■ The request
Substitute "Where do I click to" for "Where should I click to" throughout the entries below, and reproduce everything else unchanged.

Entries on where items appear
##############################

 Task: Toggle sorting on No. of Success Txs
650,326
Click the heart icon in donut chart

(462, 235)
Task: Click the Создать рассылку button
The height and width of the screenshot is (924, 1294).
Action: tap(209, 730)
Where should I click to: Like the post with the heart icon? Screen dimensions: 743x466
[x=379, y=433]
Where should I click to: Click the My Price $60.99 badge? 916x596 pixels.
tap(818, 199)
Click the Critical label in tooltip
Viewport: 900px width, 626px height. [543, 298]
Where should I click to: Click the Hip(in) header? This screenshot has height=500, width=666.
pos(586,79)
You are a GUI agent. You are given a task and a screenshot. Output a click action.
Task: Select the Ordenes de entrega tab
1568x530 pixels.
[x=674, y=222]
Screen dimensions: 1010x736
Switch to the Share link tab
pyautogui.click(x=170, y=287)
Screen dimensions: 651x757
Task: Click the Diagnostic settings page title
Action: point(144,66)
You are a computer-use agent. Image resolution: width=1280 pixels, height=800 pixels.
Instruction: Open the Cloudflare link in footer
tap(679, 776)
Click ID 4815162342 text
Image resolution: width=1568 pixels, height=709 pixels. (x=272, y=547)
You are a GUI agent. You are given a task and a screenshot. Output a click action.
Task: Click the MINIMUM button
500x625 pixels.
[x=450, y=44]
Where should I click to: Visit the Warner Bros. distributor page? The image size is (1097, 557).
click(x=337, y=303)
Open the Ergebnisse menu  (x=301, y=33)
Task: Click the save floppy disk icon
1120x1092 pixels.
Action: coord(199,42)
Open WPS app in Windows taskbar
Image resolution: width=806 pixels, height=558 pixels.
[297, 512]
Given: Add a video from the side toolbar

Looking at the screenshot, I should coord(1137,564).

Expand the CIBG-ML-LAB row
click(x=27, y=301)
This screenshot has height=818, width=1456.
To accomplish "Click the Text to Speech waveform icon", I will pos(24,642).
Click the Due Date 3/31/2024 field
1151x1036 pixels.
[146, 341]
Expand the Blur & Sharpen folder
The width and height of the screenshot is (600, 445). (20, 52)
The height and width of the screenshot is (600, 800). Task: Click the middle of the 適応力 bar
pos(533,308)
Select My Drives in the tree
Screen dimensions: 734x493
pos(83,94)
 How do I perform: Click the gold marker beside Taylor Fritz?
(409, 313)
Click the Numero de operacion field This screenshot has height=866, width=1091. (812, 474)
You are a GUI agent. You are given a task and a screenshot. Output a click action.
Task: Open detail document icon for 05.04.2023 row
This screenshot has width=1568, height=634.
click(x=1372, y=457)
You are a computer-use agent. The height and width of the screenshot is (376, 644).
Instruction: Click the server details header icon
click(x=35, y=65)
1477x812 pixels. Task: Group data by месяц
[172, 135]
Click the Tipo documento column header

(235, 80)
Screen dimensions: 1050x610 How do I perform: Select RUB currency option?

##############################

■ Exercise result
 Task: Toggle sorting on No. of Success Txs
650,326
Click the heart icon in donut chart

(462, 235)
Task: Click the Создать рассылку button
The height and width of the screenshot is (924, 1294).
Action: tap(209, 730)
Where do I click to: Like the post with the heart icon? Screen dimensions: 743x466
[x=379, y=433]
Where do I click to: Click the My Price $60.99 badge? 916x596 pixels.
tap(818, 199)
Click the Critical label in tooltip
Viewport: 900px width, 626px height. [543, 298]
Where do I click to: Click the Hip(in) header? This screenshot has height=500, width=666.
pos(586,79)
You are a GUI agent. You are given a task and a screenshot. Output a click action.
Task: Select the Ordenes de entrega tab
1568x530 pixels.
[x=674, y=222]
Screen dimensions: 1010x736
Switch to the Share link tab
pyautogui.click(x=170, y=287)
Screen dimensions: 651x757
Task: Click the Diagnostic settings page title
Action: point(144,66)
You are a computer-use agent. Image resolution: width=1280 pixels, height=800 pixels.
Instruction: Open the Cloudflare link in footer
tap(679, 776)
Click ID 4815162342 text
Image resolution: width=1568 pixels, height=709 pixels. (x=272, y=547)
You are a GUI agent. You are given a task and a screenshot. Output a click action.
Task: Click the MINIMUM button
500x625 pixels.
[x=450, y=44]
Where do I click to: Visit the Warner Bros. distributor page? The image size is (1097, 557).
click(x=337, y=303)
Open the Ergebnisse menu  (x=301, y=33)
Task: Click the save floppy disk icon
1120x1092 pixels.
Action: coord(199,42)
Open WPS app in Windows taskbar
Image resolution: width=806 pixels, height=558 pixels.
[297, 512]
Given: Add a video from the side toolbar

Looking at the screenshot, I should coord(1137,564).

Expand the CIBG-ML-LAB row
click(x=27, y=301)
This screenshot has height=818, width=1456.
To accomplish "Click the Text to Speech waveform icon", I will pos(24,642).
Click the Due Date 3/31/2024 field
1151x1036 pixels.
[146, 341]
Expand the Blur & Sharpen folder
The width and height of the screenshot is (600, 445). (20, 52)
The height and width of the screenshot is (600, 800). Task: Click the middle of the 適応力 bar
pos(533,308)
Select My Drives in the tree
Screen dimensions: 734x493
pos(83,94)
 How do I perform: Click the gold marker beside Taylor Fritz?
(409, 313)
Click the Numero de operacion field This screenshot has height=866, width=1091. (812, 474)
You are a GUI agent. You are given a task and a screenshot. Output a click action.
Task: Open detail document icon for 05.04.2023 row
This screenshot has width=1568, height=634.
click(x=1372, y=457)
You are a computer-use agent. The height and width of the screenshot is (376, 644).
Instruction: Click the server details header icon
click(x=35, y=65)
1477x812 pixels. Task: Group data by месяц
[172, 135]
Click the Tipo documento column header

(235, 80)
Screen dimensions: 1050x610 How do I perform: Select RUB currency option?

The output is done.